Monorepo for live camera perception (Ultralytics YOLO + MiDaS monocular depth) exposed over a FastAPI WebSocket, plus a Next.js client that draws detections and optionally runs a Gemini-based “household tidying” agent that proposes human-executable actions and gated text-to-speech.

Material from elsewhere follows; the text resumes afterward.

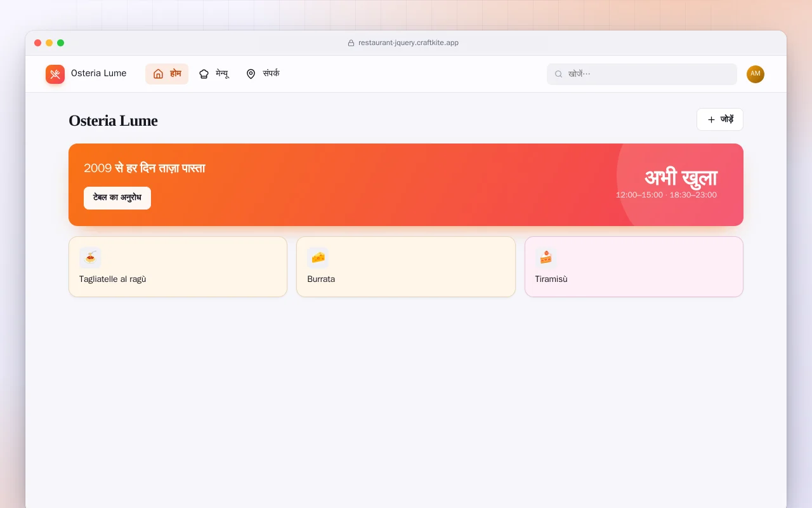812x508 pixels.
Task: Click the जोड़ें add button
Action: (x=720, y=119)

This document is a technical reference for schemas, in-memory state, concurrency, environment variables, and how each module fits together.
flowchart LR
subgraph browser [Browser / Next.js]
Cam[Camera + canvas capture]
WS[WebSocket client]
HTTP[fetch POST agent/step]
TTS[Web Speech or OpenAI TTS]
end
subgraph backend [Python backend]
Dec[decode_image_bytes]
VP[VisionPipeline YOLO + MiDaS]
PP[postprocess_frame_for_agent]
WSrv[/ws/infer]
Pub[publish_latest LATEST_STATE]
Agent[run_agent Gemini]
Gate[compute_voice_gate]
Step[/v1/agent/step]
end
Cam -->|binary WebP/JPEG + fmt byte| WS
WS --> WSrv
WSrv --> Dec --> VP --> PP
PP --> Pub
Step --> Agent
Pub --> Step
Step --> Gate
HTTP --> Step
Gate --> HTTP
HTTP --> TTS
Separation of concerns
- Vision path is tuned for low latency: decode → YOLO + depth → JSON to the browser; in parallel, CPU postprocess builds WebP + grounded JSON and atomically publishes
LATEST_STATEfor the session. - Agent path is slow (Gemini round-trip). It never blocks the WebSocket loop beyond copying a snapshot; rate limiting and “busy” flags prevent overlapping calls per session.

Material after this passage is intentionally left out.